Your objective:
Using the records below, give again exactly the lines from the line that contains "You are a computer-use agent. 1234x463" through the line that contains "Instruction: Sort by the Device column header", both ends included, and only those.

[Recorded data]
'''

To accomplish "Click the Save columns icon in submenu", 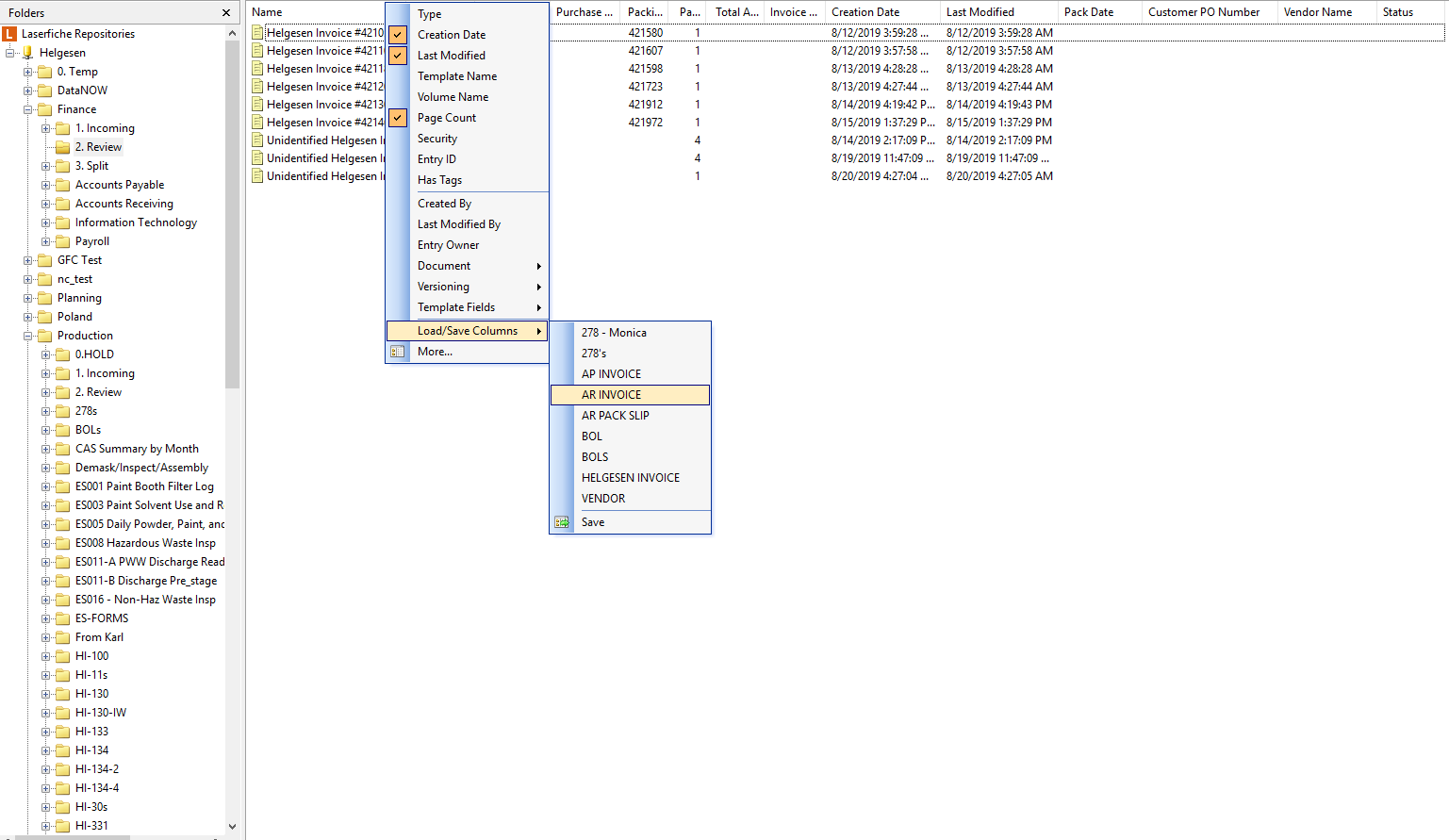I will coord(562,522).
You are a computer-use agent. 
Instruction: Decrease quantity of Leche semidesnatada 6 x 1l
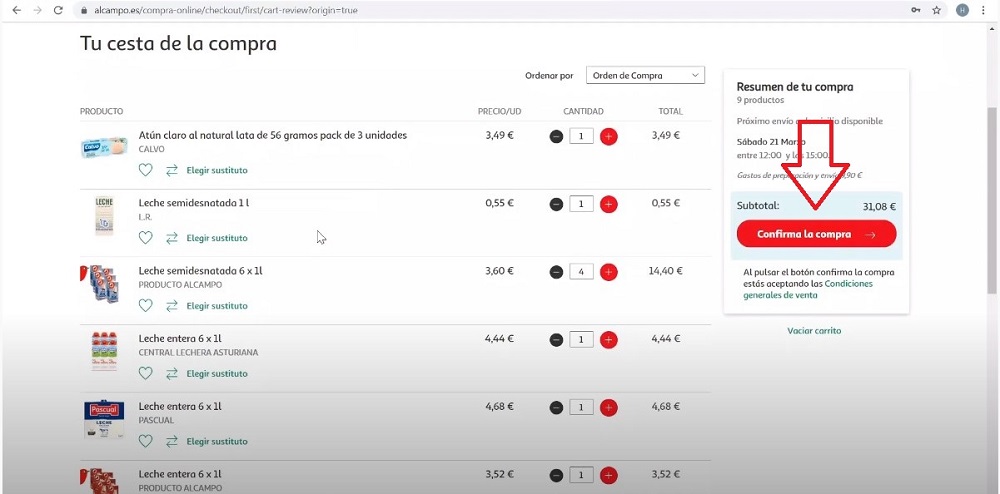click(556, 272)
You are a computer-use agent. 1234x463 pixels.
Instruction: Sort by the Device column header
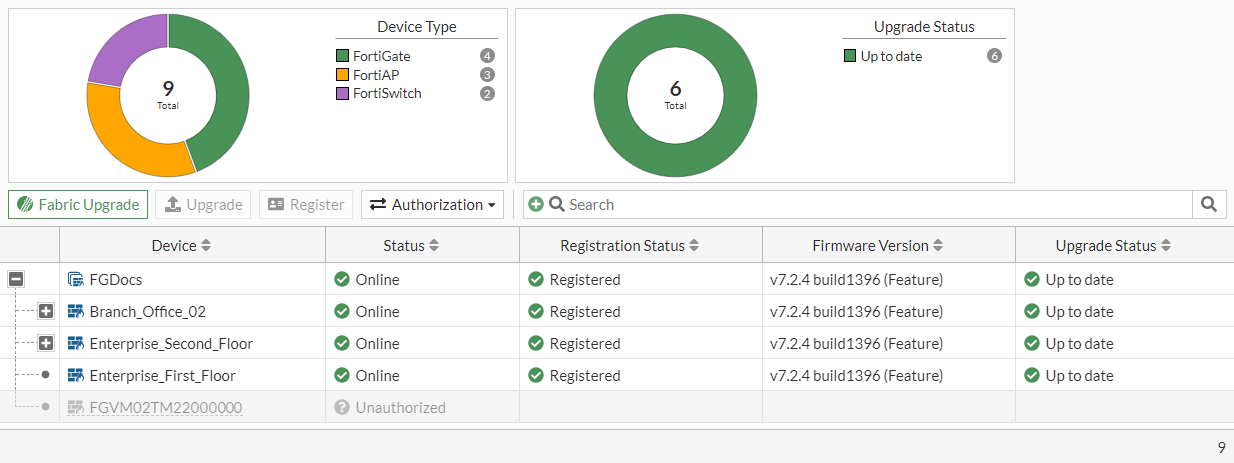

'''
'''

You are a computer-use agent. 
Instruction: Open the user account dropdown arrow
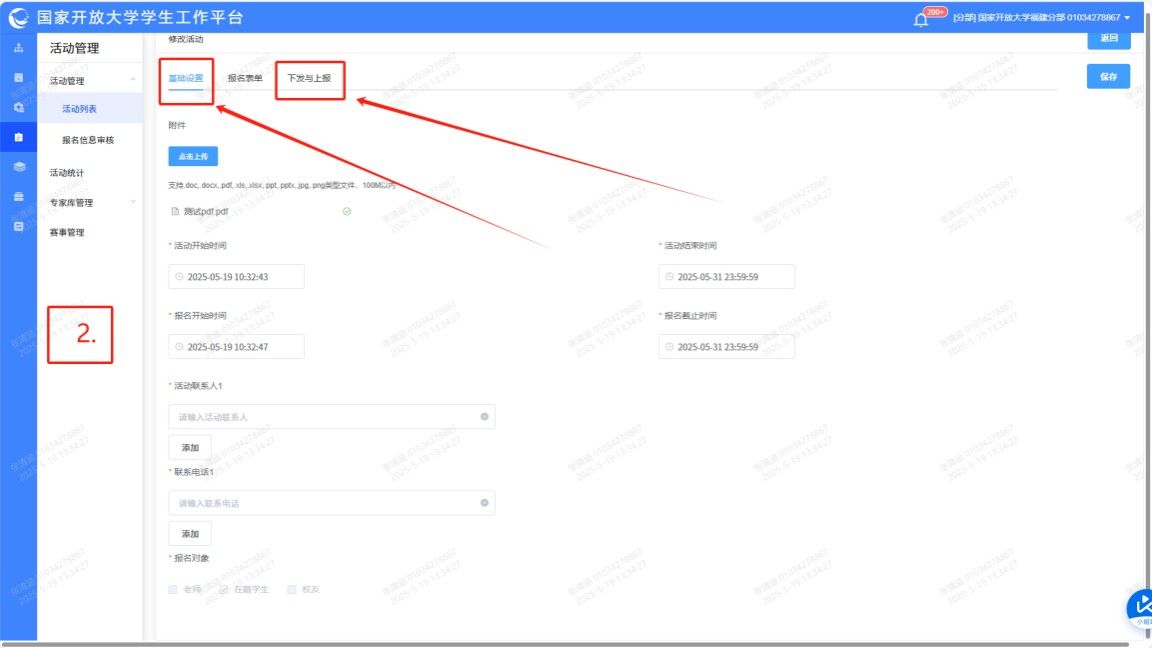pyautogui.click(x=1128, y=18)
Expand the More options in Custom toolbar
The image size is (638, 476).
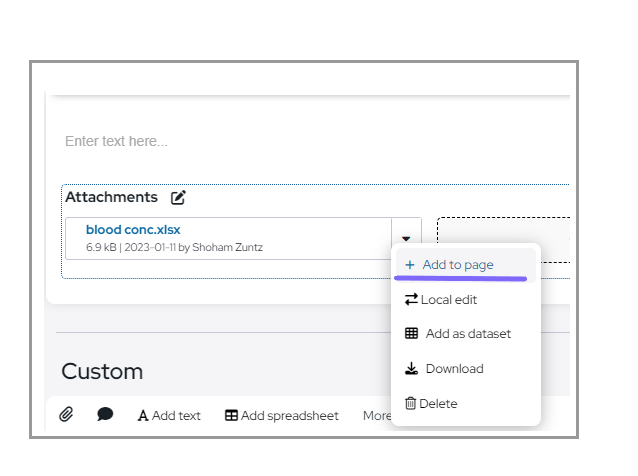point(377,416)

'''

Expected output:
You are a computer-use agent. 1234x463 pixels.
Instruction: Sort by the Device column header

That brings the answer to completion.